MSRC July 2010 Security Bulletin Release Overview
As part of our usual monthly update cycle, today Microsoft is releasing four security bulletins to address five vulnerabilities in Windows and Microsoft Office.
MS10-042 resolves a publicly disclosed and actively exploited vulnerability discussed in Security Advisory 2219475. The update addresses an issue in the Windows Help and Support Center feature included in Windows XP and Windows Server 2003. Even though this issue affects Server 2003, we have not found an attack vector on that platform so the severity rating is Low.

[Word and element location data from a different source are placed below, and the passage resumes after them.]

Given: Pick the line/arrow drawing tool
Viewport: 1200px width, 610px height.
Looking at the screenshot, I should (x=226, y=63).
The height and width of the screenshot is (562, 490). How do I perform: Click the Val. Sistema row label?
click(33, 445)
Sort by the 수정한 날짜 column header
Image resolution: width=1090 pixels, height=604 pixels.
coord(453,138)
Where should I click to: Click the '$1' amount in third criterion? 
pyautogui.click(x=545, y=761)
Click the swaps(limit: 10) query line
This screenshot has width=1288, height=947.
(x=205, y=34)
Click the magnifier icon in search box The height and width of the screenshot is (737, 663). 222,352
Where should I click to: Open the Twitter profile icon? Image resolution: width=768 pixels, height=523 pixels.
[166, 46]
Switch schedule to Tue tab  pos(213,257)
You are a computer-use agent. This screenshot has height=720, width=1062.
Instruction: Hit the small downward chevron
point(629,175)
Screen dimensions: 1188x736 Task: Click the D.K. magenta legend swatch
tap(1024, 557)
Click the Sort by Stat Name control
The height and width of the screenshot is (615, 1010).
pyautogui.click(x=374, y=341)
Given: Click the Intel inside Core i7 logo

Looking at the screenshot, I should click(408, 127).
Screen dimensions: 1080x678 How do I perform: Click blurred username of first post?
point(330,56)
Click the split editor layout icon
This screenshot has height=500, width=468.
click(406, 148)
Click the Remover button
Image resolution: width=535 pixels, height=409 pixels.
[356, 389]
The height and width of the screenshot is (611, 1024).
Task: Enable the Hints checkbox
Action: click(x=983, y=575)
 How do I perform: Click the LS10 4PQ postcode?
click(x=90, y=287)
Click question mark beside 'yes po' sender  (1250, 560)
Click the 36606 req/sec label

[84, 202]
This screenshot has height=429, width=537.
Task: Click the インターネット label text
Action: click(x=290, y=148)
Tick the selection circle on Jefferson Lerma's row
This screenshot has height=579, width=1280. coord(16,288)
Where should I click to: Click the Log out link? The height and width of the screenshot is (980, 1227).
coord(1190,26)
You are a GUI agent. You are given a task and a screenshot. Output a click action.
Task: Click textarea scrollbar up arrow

Windows XP customers should install this update as soon as possible.
MS10-043 resolves a publicly disclosed vulnerability in the Canonical Display Driver (cdd.dll). Although it is possible that the vulnerability could allow code execution, successful code execution is unlikely due to memory randomization. In most scenarios, it is much more likely that an attacker who successfully exploited this vulnerability could cause a Denial of Service (DoS). Note that this bulletin affects only 64-bit versions of Windows 7 and Windows Server 2008 R2 with Windows Aero enabled. Aero is not installed by default on Server 2008 R2. We are not aware of any active attacks against this issue.
MS10-044 resolves two privately reported vulnerabilities in Microsoft Office Access ActiveX Controls. This issue could allow remote code execution if a customer with Access installed opened a specially crafted Office file, or viewed a Web page that instantiated Access ActiveX controls. This security update is rated Critical for supported editions of Microsoft Office Access 2003 and Microsoft Office Access 2007.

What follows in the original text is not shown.